> _Textauszug_:

::::

In der Debatte sind viele vordergründig harmlos klingende Allgemeinplätzen zu vernehmen. Heribert Prantl, Mitglied der Chefredaktion und linksliberale Instanz bei der Süddeutschen Zeitung ist dabei beispielhaft. In einem Videobeitrag unterstützt er den Vorstoß als „Anti-Egoismus-Jahr“, sieht als mögliche Gegenargumente nur volkswirtschaftliche und verfassungsrechtliche – es wäre wohl eine Grundgesetzänderung vonnöten – und ist sich sogar nicht zu schade, John F. Kennedy zu zitieren:

„Fragt nicht, was euer Land für euch tun kann. Fragt, was ihr für euer Land tun könnt.“

Junge Menschen sollen also „für ihr Land“ ein Jahr lang einen sozialen Beruf ausüben oder den Dienst an der Waffe antreten müssen. Dabei geht es natürlich überhaupt nicht darum, Verantwortung zu lernen, egal wie sehr sich Menschen wie Prantl das vielleicht wünschen. Nicht „das Land“ profitiert von einem solchen Dienst, sondern das deutsche Kapital.

::::

> _Vorliegendes Material_:
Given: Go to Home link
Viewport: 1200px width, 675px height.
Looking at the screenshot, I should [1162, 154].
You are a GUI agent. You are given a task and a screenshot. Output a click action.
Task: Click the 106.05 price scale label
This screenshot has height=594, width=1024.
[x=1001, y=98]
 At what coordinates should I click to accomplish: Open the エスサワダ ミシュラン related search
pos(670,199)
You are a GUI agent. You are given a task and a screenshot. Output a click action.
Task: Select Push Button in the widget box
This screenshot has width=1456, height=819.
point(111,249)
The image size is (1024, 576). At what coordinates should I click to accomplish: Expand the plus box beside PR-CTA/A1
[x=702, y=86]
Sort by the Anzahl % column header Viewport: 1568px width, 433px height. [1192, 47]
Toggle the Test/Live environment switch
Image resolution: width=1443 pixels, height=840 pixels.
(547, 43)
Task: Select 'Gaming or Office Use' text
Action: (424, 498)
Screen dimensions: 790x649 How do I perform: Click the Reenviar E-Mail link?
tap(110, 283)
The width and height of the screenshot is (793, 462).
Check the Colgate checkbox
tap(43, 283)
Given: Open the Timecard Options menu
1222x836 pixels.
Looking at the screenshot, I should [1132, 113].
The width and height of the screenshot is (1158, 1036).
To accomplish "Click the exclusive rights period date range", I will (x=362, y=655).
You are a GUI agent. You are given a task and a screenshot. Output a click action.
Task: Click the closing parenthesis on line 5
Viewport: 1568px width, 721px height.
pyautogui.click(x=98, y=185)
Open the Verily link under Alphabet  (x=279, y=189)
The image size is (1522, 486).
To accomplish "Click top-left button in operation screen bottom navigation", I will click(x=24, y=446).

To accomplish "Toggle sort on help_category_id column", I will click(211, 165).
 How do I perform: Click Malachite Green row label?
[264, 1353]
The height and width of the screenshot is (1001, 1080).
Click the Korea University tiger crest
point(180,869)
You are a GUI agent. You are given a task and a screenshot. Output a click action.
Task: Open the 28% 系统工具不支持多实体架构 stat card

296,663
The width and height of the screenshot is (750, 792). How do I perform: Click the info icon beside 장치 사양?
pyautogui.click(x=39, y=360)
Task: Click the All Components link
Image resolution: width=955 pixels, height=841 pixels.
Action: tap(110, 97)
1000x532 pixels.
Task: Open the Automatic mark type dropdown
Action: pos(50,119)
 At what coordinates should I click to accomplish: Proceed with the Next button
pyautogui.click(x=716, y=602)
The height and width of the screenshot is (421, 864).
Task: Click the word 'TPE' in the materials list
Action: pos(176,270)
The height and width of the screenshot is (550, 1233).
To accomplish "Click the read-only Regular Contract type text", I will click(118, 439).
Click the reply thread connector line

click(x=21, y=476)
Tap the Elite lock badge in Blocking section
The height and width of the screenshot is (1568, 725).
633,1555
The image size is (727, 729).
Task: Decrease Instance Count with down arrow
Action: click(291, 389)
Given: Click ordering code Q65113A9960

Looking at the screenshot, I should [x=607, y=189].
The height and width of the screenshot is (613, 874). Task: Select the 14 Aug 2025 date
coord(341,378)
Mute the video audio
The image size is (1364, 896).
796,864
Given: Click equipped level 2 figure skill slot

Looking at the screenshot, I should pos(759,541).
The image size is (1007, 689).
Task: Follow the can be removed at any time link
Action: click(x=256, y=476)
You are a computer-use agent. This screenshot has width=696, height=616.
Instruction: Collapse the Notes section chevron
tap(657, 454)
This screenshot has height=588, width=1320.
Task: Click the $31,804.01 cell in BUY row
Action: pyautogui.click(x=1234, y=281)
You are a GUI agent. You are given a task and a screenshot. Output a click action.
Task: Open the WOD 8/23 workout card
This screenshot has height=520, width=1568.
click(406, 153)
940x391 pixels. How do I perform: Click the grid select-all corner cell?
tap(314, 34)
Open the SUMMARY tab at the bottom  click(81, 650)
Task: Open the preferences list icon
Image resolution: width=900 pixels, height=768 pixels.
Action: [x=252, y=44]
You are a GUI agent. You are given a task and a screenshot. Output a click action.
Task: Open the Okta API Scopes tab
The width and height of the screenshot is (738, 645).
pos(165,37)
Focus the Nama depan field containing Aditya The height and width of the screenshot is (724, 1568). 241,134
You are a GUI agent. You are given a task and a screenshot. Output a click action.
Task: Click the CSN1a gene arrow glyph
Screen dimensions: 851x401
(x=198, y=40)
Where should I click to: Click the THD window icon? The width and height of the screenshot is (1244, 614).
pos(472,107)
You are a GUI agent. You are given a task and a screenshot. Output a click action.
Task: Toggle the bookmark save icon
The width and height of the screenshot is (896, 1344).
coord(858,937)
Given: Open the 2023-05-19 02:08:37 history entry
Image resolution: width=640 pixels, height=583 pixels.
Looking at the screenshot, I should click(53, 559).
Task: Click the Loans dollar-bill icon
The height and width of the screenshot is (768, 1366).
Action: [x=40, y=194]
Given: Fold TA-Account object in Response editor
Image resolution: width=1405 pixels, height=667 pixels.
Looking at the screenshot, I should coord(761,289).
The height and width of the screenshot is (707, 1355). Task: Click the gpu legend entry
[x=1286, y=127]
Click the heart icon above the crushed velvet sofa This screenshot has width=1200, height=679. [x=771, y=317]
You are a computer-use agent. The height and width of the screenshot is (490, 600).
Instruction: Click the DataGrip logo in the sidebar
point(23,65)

::::

> _Aufgaben_:
**a.** Beantworte die folgenden Fragen zum Textauszug über die Debatte um ein Pflichtjahr:
(i) Welche Funktion hat Heribert Prantl bei der Süddeutschen Zeitung?
(ii) Welche möglichen Gegenargumente sieht Prantl?
(iii) Wer profitiert laut Text von einem solchen Dienst?
**b.** Fasse im Textauszug über die Debatte um ein Pflichtjahr den Absatz, der mit „Junge Menschen sollen also“ beginnt, kürzer zusammen, ohne seine wesentlichen Aussagen wegzulassen.
**c.** Führe den Textauszug über die Debatte um ein Pflichtjahr im Anschluss an seinen letzten Satz fort.
Die Einträge sind eigenständiges Material und gehören nicht zum Textauszug.

> _Lösungen_:
**a.**
(i) Er ist Mitglied der Chefredaktion.
(ii) Er sieht nur volkswirtschaftliche und verfassungsrechtliche Gegenargumente.
(iii) Das deutsche Kapital profitiert davon, nicht „das Land“.

**b.** Junge Menschen sollen ein Jahr lang verpflichtend einen sozialen Beruf ausüben oder Dienst an der Waffe leisten. Dabei geht es nicht darum, Verantwortung zu lernen. Nutznießer ist nicht „das Land“, sondern das deutsche Kapital.

**c.**
In der Pflege würde das konkret bedeuten: Junge Menschen, die gerade ihren Schulabschluss gemacht haben, sollen die klaffende Lücke von zehntausenden fehlenden Pflegekräften schließen – ohne ausreichende Ausbildung und mit höchstens symbolischer Entlohnung. Das Interesse dahinter ist klar: Lohndumping. Kein Wunder also, dass Bundesgesundheitsminister Jens Spahn (CDU) die Idee einer allgemeinen Dienstpflicht sehr begrüßt. Ebenso klar ist, dass der drastische Mangel an Pflegekräften so nicht zu beheben ist. Dieser ist schließlich Folge schlechter Arbeitsbedingungen und mieser Löhne.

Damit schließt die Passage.